Try it:
Lines to restate from the data below: from the one containing "Articles (410, 270)" to the one containing "Corde Polyester Yacht", both included. Give them again exactly, and only them.

Material shown:
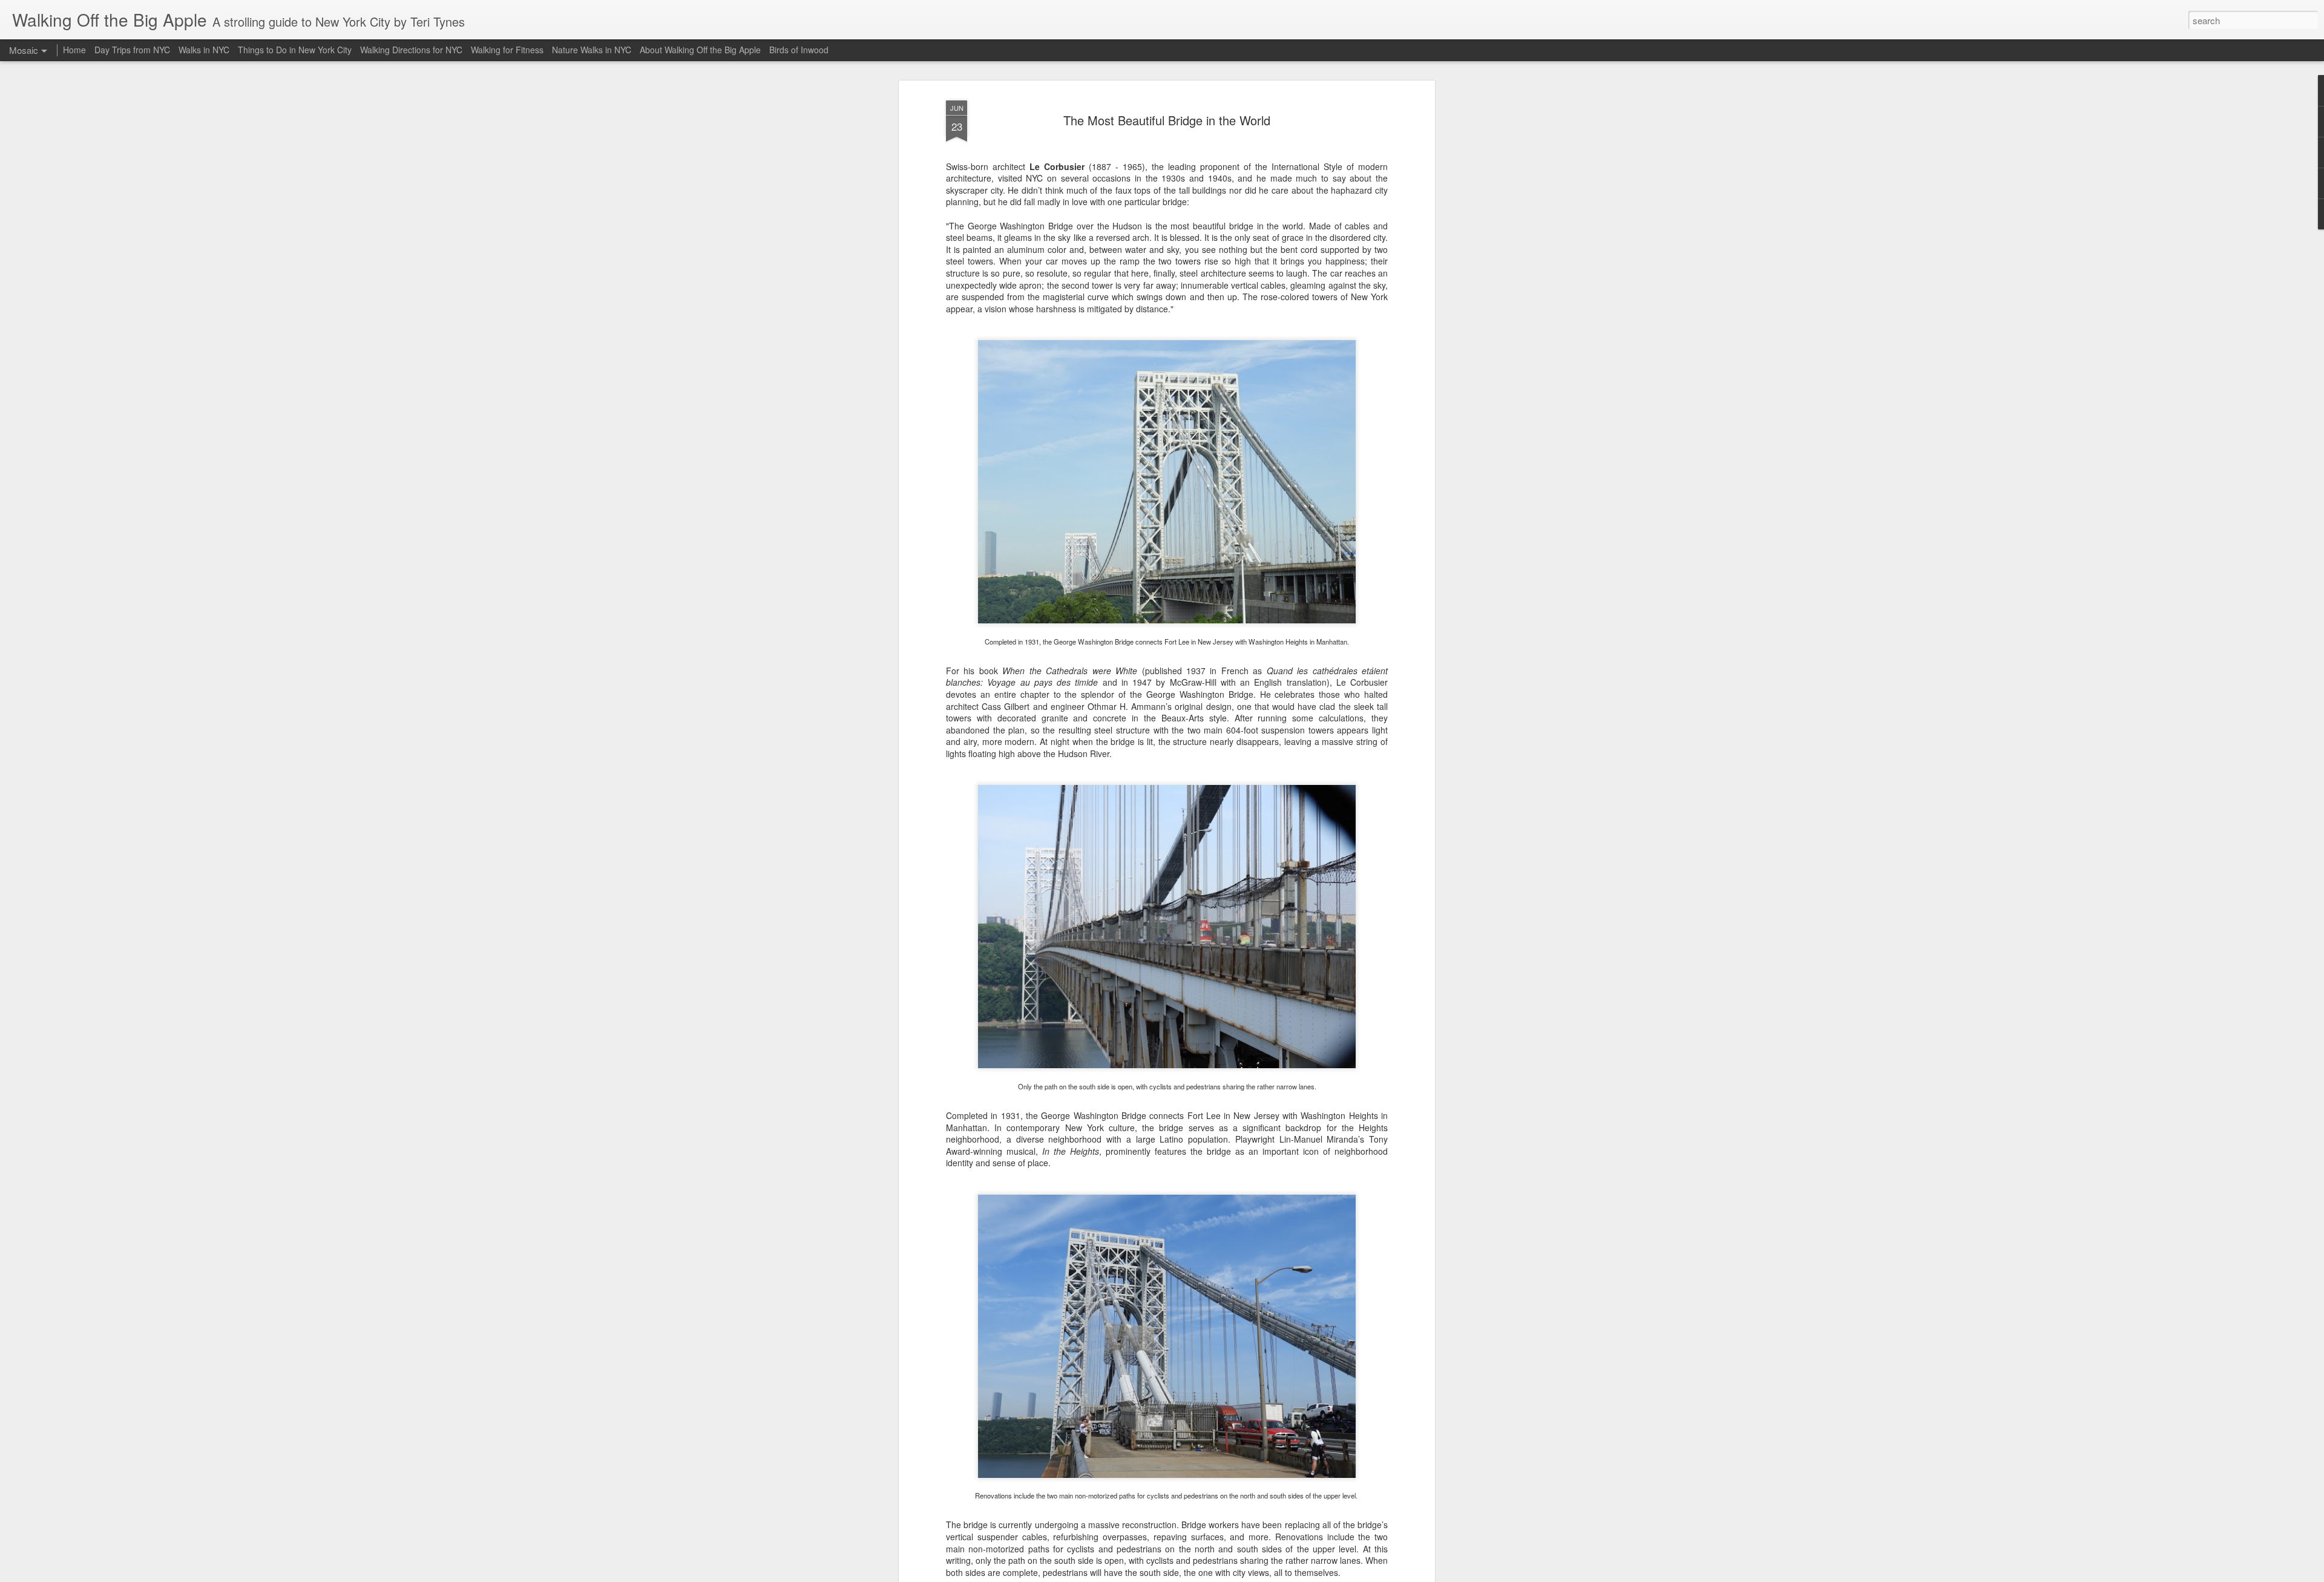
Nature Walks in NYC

...

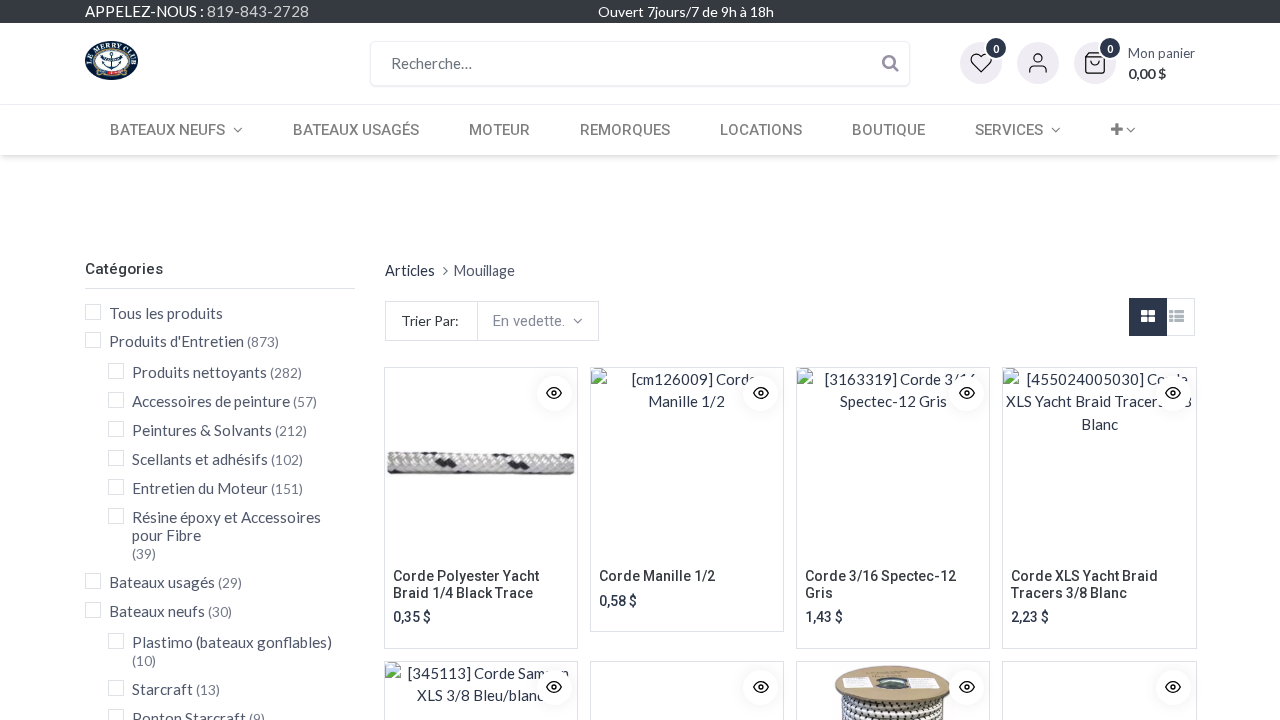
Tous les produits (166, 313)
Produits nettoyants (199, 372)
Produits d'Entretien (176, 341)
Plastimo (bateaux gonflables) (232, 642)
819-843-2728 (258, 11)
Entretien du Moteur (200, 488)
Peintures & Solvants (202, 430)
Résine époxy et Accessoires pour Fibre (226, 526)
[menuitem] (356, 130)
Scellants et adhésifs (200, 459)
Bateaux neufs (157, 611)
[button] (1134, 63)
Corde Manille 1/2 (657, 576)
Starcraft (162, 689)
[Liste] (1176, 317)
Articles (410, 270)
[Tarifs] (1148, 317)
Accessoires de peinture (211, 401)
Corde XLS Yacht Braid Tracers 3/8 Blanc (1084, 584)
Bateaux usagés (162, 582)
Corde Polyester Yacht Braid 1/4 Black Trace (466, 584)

Solution for this task:
Articles (410, 270)
[Tarifs] (1148, 317)
Accessoires de peinture (211, 401)
Corde XLS Yacht Braid Tracers 3/8 Blanc (1084, 584)
Bateaux usagés (162, 582)
Corde Polyester Yacht Braid 1/4 Black Trace (466, 584)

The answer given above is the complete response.